Gebru is the founder and executive director of the Distributed Artificial Intelligence Research Institute (DAIR), an institute focused on advancing ethical AI. Before that, she was co-lead of Google’s Ethical AI research team. She earned a Ph.D. from Stanford University and did a postdoc at Microsoft in fairness, accountability, transparency and ethics in AI, where she studied algorithmic bias and the ethical implications underlying projects aiming to gain insights from data. She also co-founded Black in AI, a nonprofit that works to increase the inclusion and health of Black people in AI.
She spoke of some of the risks of AI systems to society in a 2022 talk at Stanford University’s Center for African Studies.
“One of the biggest issues in AI right now is exploitation,” Gebru said. For example, hundreds of men and women in Nairobi review endless reels of violent media as subcontracted content moderators for Facebook owner Meta. They get paid as little as $1.50 per hour and; many suffer from mental trauma. Many others who annotate data, she said, are refugees who are poorly paid and cannot advocate for themselves.

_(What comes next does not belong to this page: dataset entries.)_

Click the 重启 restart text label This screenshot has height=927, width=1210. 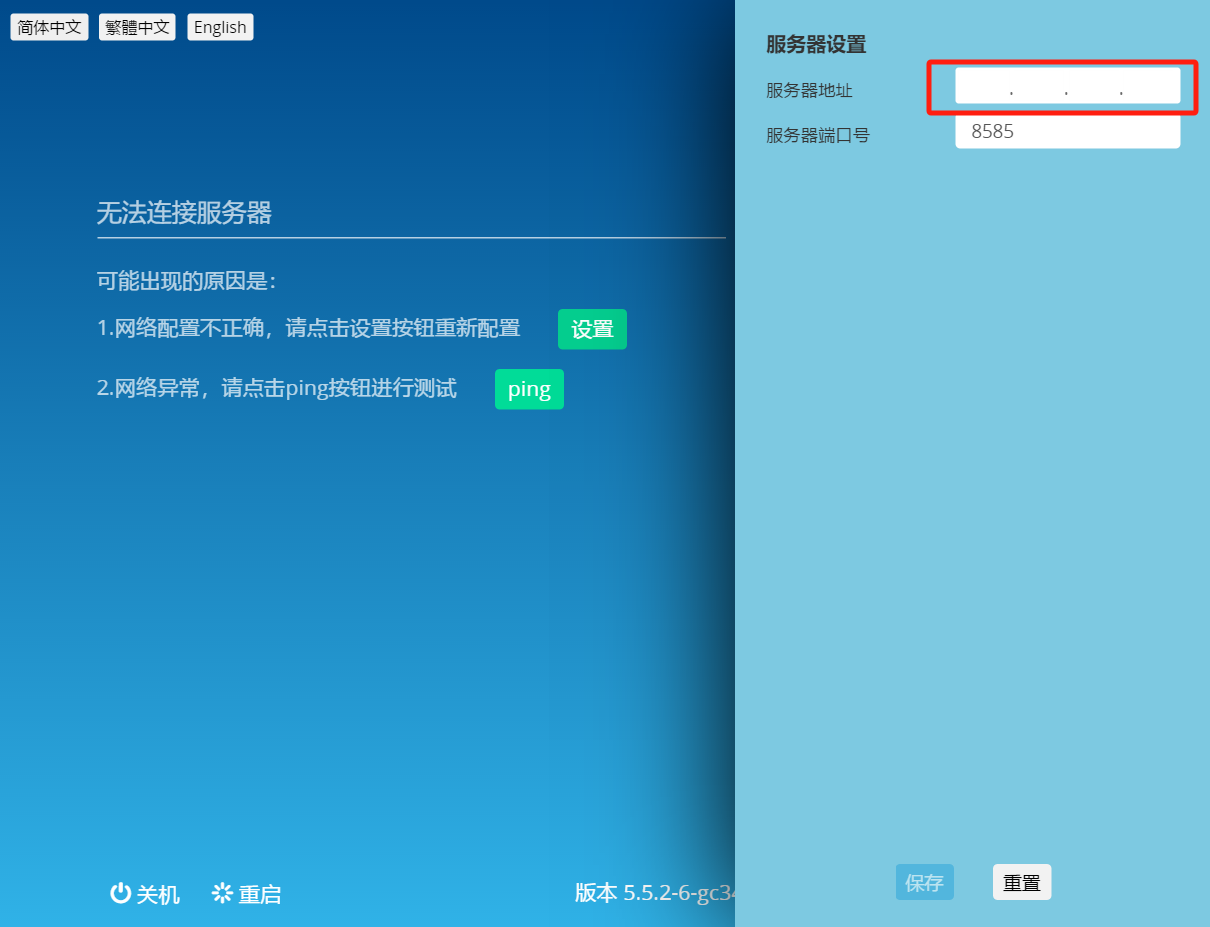[x=260, y=894]
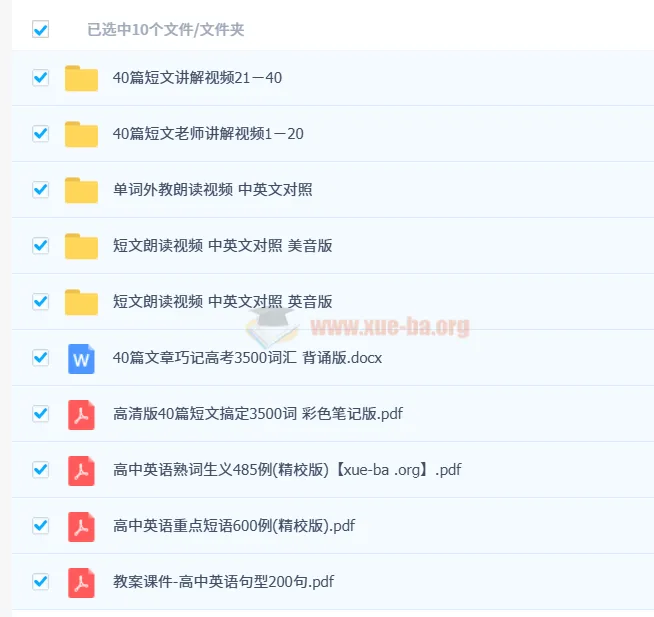Open the 40篇短文老师讲解视频1-20 folder name

(208, 133)
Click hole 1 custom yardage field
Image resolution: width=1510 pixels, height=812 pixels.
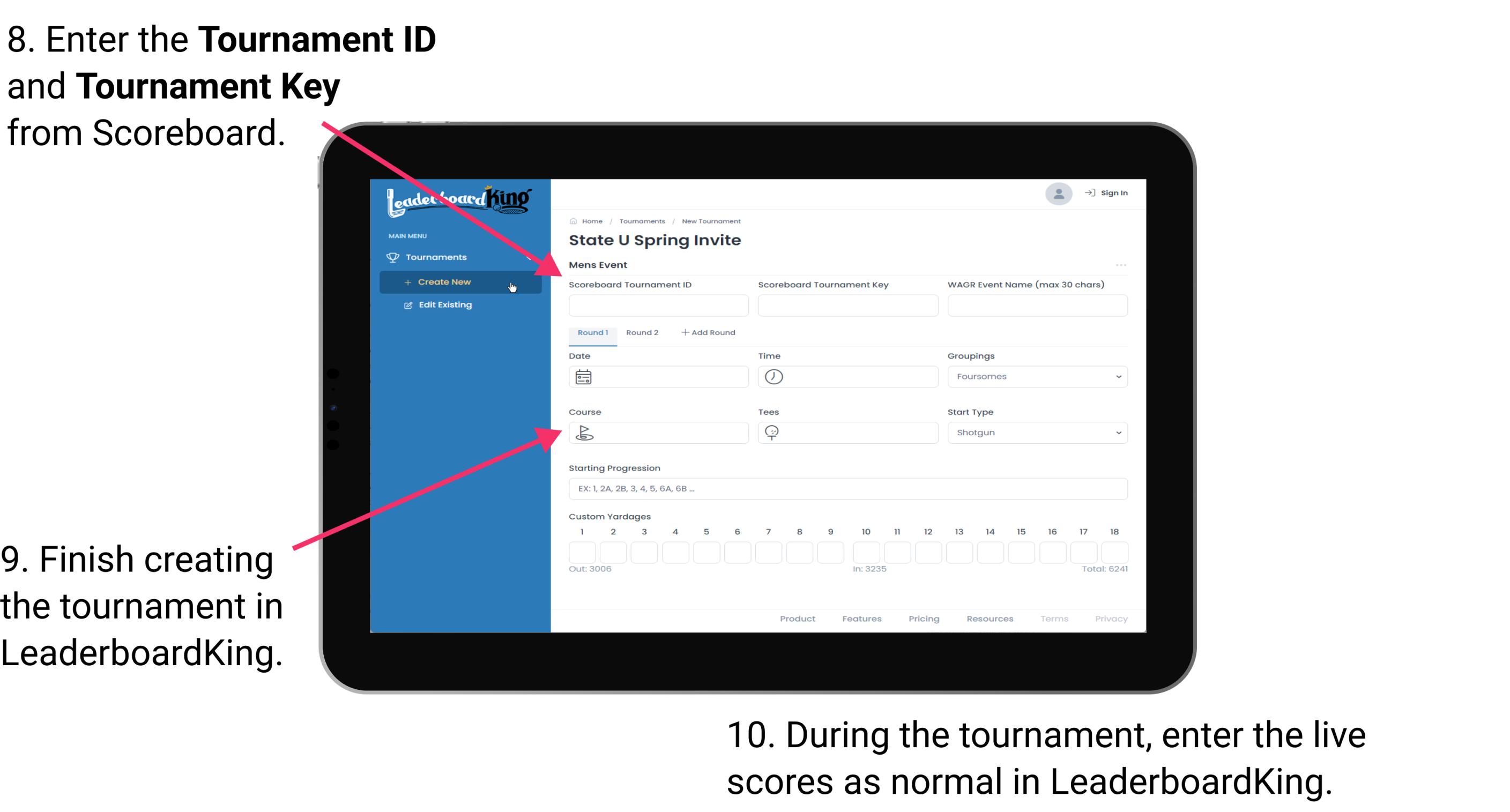(584, 550)
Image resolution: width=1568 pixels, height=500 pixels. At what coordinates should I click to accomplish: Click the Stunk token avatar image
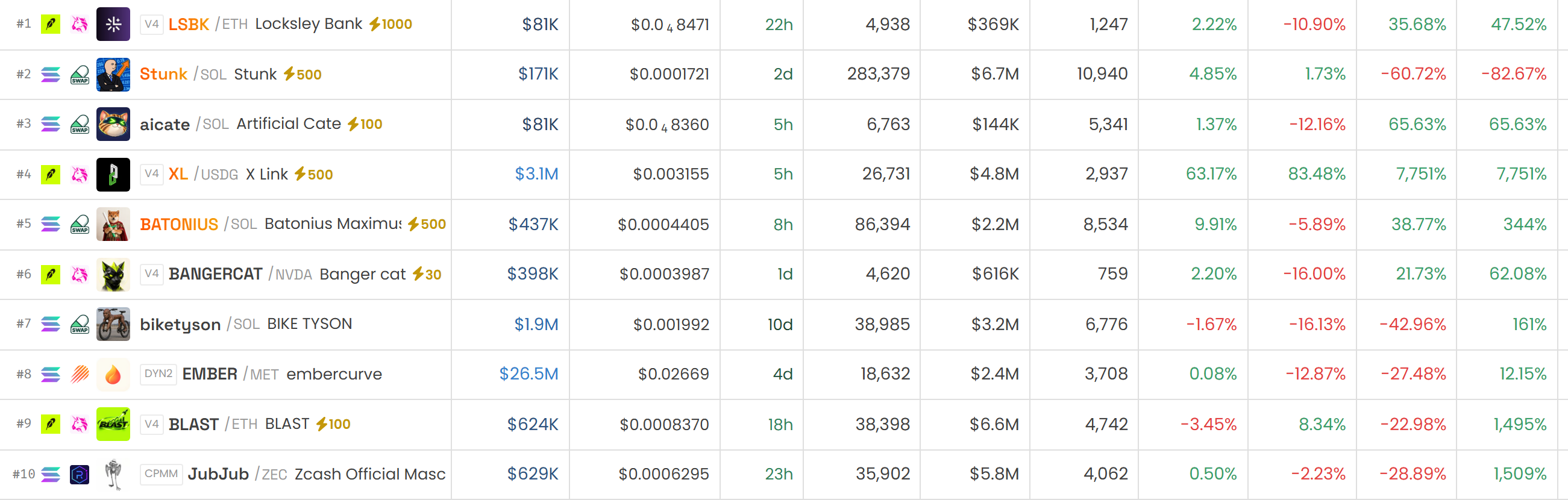click(113, 74)
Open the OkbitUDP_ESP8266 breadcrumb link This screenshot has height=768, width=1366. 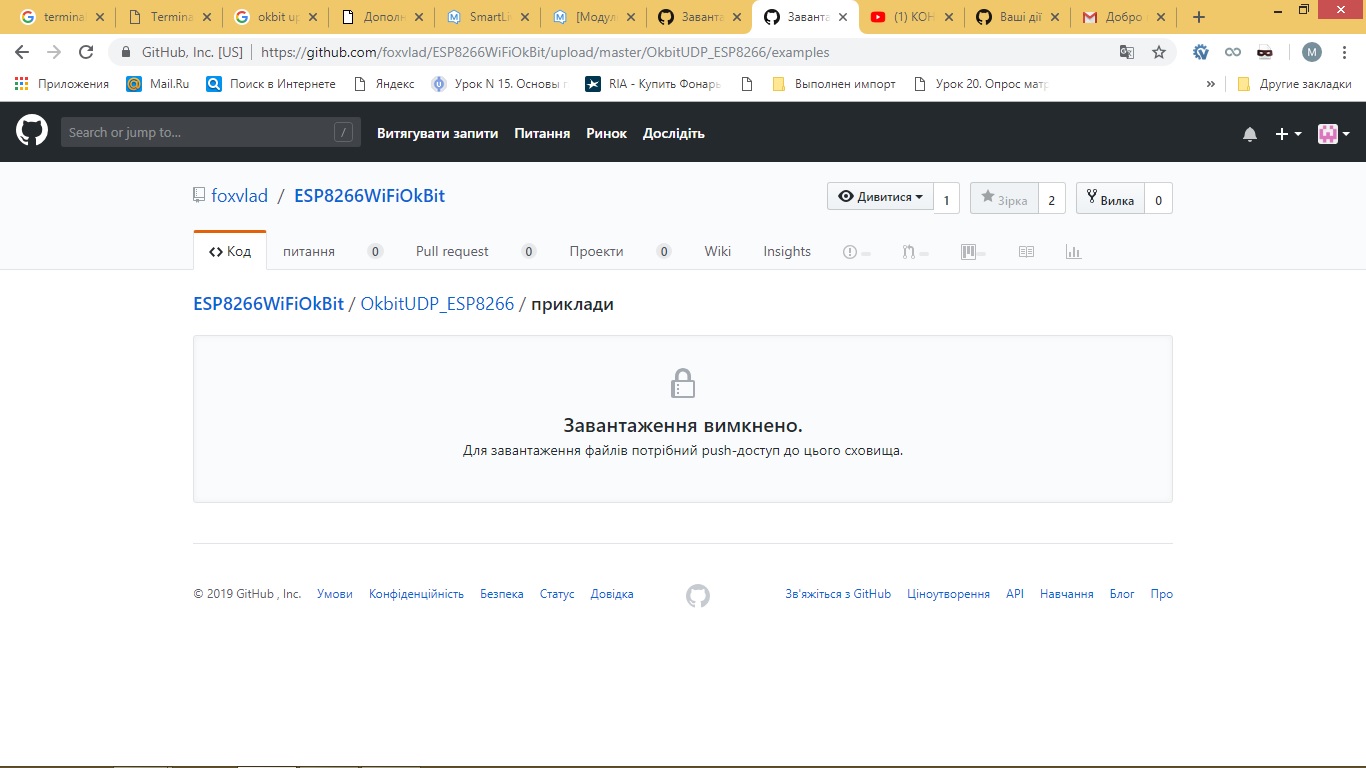[x=437, y=304]
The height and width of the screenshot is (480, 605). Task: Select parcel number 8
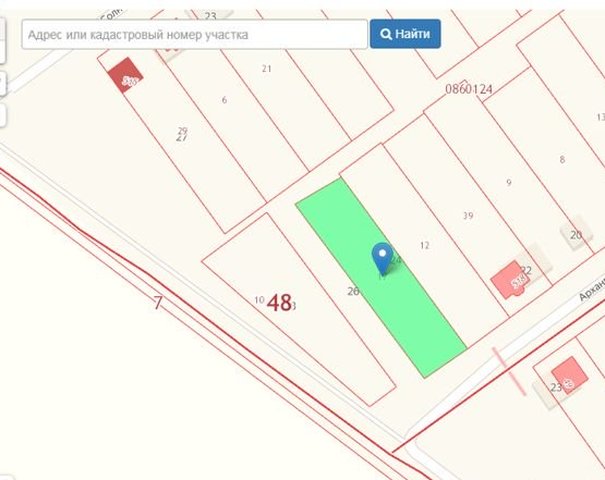click(562, 159)
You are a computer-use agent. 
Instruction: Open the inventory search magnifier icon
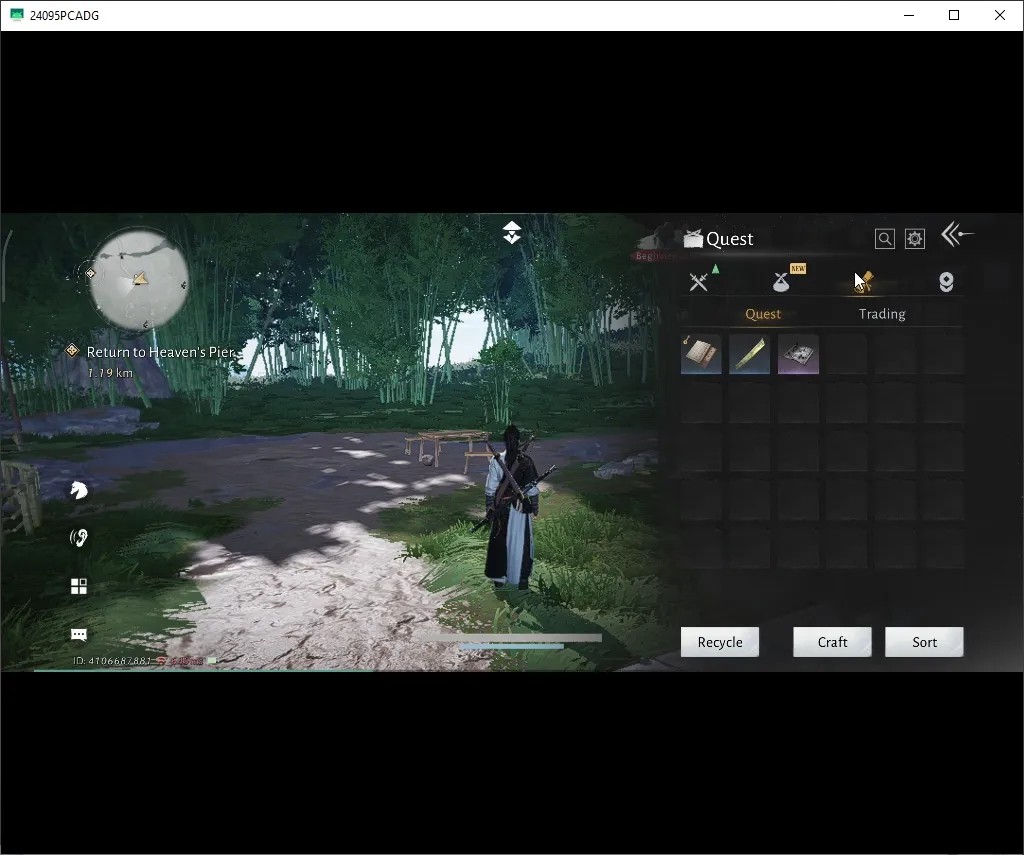(884, 239)
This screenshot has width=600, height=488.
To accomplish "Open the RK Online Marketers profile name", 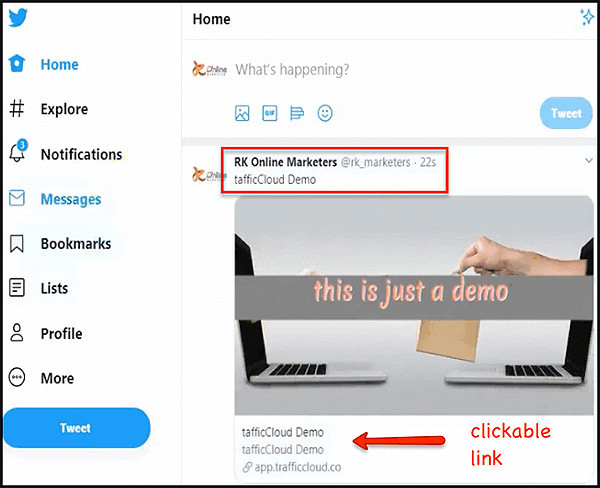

“Even at places like Stanford, we have too much concentrated power that is impacting the world, and yet the world has no opportunity to affect how technology is being developed,” Gebru said. A foundational goal of her AI research institute is to fracture this concentration of power and build instead a decentralized and local base of expertise, she said.
This approach devolves power to those who often don’t have it; it prevents brain drain by keeping local experts on the ground; and it counters what Gebru considers the dangerous machine learning standard of building single, universal models.
“There is a push for generality in machine learning,” she said. “I’m totally against that: we have to work context by context, community by community.”
AI offers a deceptive utopian vision promised by today’s major tech companies that Gebru has repeatedly voiced skepticism about. Referring to the work of journalist Karen Hao, she questions why we might expect the benefits of AI to be distributed equitably when no technology in history has moved smoothly from “the bastions of power to the have-nots” — not the internet, not electricity, not clean water and not transportation, she said.
“We shouldn’t just assume that the concentration of power in the AI space is OK, that the benefits will trickle down, that we’ll have techno utopia arriving soon,” Gebru said. Rather than waiting for the future that big tech promises us tomorrow, she suggested we jointly create the world that we want today.